◆ **SOURCE EXCERPT**
▬▬▬▬▬▬▬▬▬▬

At half-distance, Häkkinen led Coulthard by around 12 seconds, with Villeneuve four seconds behind the Scottish driver. Then, at the start of lap 43, Coulthard's engine blew. Häkkinen suffered the same failure moments later, putting Villeneuve in the lead. Both Stewarts also retired at around this time, Magnussen suffering a driveshaft failure and Barrichello's gearbox breaking, while Hill had stalled during his pit stop. This left all four Renault-powered cars in the top four, with Alesi second, Frentzen third and Berger fourth, while Pedro Diniz moved into fifth in the second Arrows, just ahead of the Prost of Olivier Panis, in his first race back after breaking his legs in Canada.

Villeneuve eventually took the chequered flag 11.7 seconds ahead of Alesi, with Frentzen a further 1.7 seconds back. Berger finished three seconds behind Frentzen, but 27 seconds ahead of Diniz. The Brazilian driver held off Panis, who in turn held off Johnny Herbert in the Sauber and Hill for the final point. The win gave Villeneuve a nine-point lead over Michael Schumacher in the Drivers' Championship with two races left to run, while Williams extended their lead over Ferrari in the Constructors' Championship to 26 points, needing just six more for their ninth title.

▬▬▬▬▬▬▬▬▬▬

◆ **DATA LINES**
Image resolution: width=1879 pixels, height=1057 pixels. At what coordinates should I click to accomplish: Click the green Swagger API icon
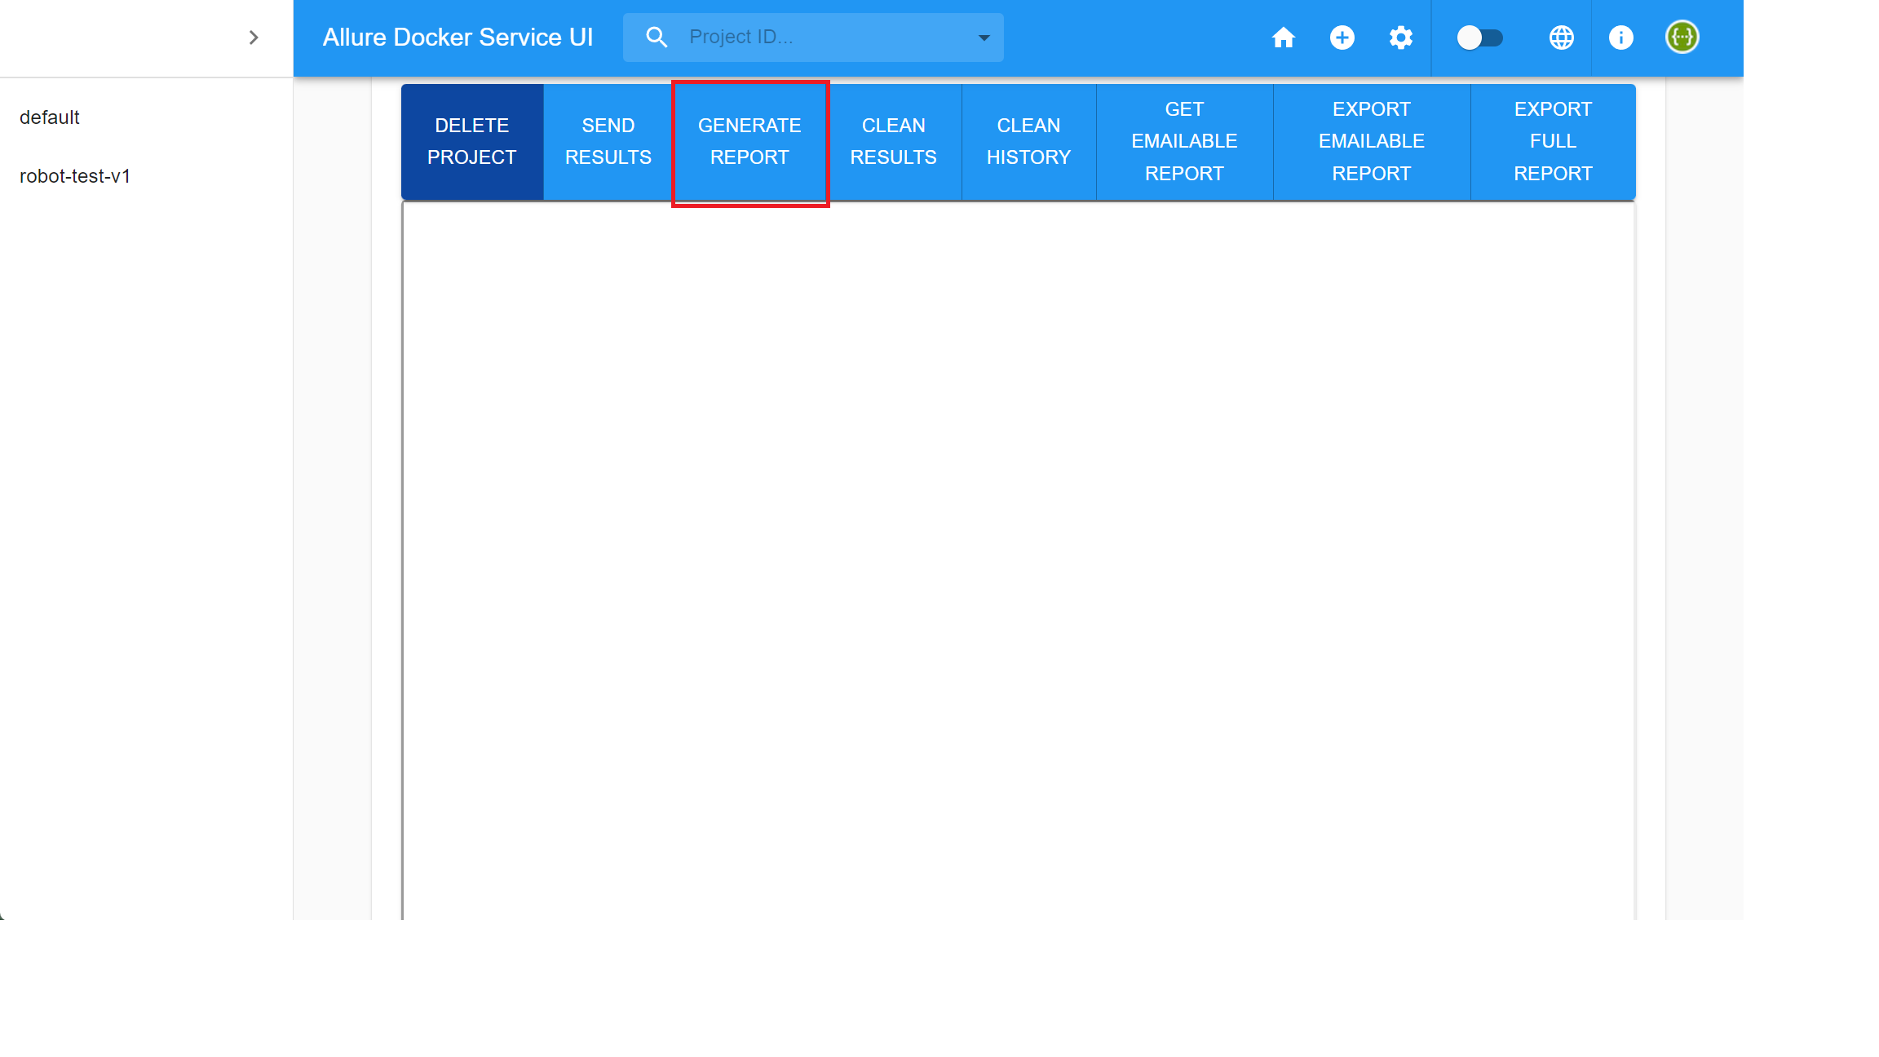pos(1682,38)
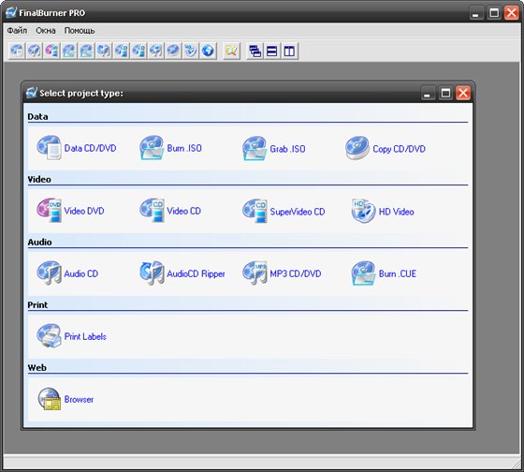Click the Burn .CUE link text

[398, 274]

▬▬▬▬▬▬▬▬▬▬

◆ **PROBLEMS**
1/ In the race report, on which lap did Coulthard's engine fail?
2/ According to the race report, how did Villeneuve come to lead the race?

◆ **ANSWERS FOR THE TASKS**
1/ At the start of lap 43.

2/ Coulthard's engine blew at the start of lap 43, and Häkkinen had the same failure moments later. With both drivers ahead of him out, Villeneuve moved into the lead.